*YOUR TASK*
Copy all lines containing the string "About" from the records below.

== ENTRIES SHOWN

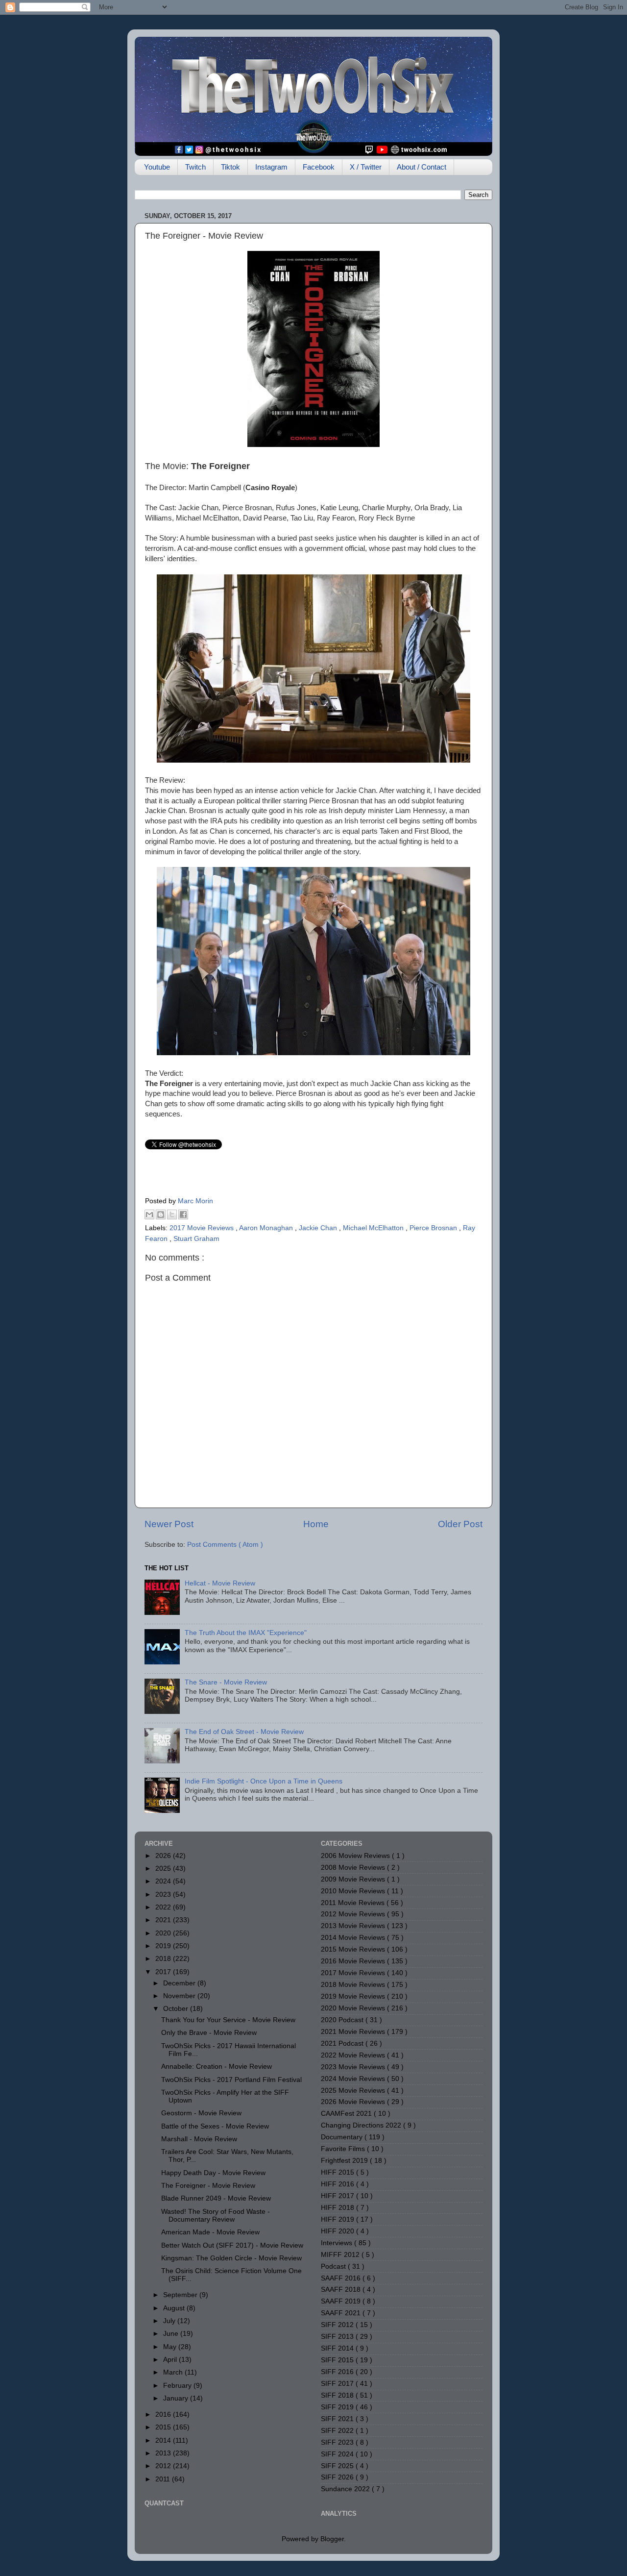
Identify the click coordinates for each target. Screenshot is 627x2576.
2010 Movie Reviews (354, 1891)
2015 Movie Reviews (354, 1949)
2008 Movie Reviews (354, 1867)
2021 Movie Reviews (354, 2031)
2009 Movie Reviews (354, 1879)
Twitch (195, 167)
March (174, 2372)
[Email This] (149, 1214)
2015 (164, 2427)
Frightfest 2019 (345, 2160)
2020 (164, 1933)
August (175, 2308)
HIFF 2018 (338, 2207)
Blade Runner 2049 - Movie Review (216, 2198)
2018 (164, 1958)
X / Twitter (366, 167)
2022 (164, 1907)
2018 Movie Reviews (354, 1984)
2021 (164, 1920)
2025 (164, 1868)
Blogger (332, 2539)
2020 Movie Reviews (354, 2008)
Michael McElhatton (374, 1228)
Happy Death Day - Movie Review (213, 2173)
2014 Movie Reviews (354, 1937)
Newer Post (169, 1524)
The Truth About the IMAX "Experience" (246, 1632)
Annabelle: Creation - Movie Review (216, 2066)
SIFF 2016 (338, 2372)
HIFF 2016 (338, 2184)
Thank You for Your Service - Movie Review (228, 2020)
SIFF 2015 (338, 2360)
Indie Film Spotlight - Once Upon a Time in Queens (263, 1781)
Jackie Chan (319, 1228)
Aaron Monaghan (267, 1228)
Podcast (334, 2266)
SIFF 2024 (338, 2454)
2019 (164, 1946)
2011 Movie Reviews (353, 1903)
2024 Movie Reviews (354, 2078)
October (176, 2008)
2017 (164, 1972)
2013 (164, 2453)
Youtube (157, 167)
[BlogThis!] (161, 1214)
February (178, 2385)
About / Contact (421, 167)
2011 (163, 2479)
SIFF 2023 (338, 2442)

====

*REPLY*
The Truth About the IMAX "Experience" (246, 1632)
About / Contact (421, 167)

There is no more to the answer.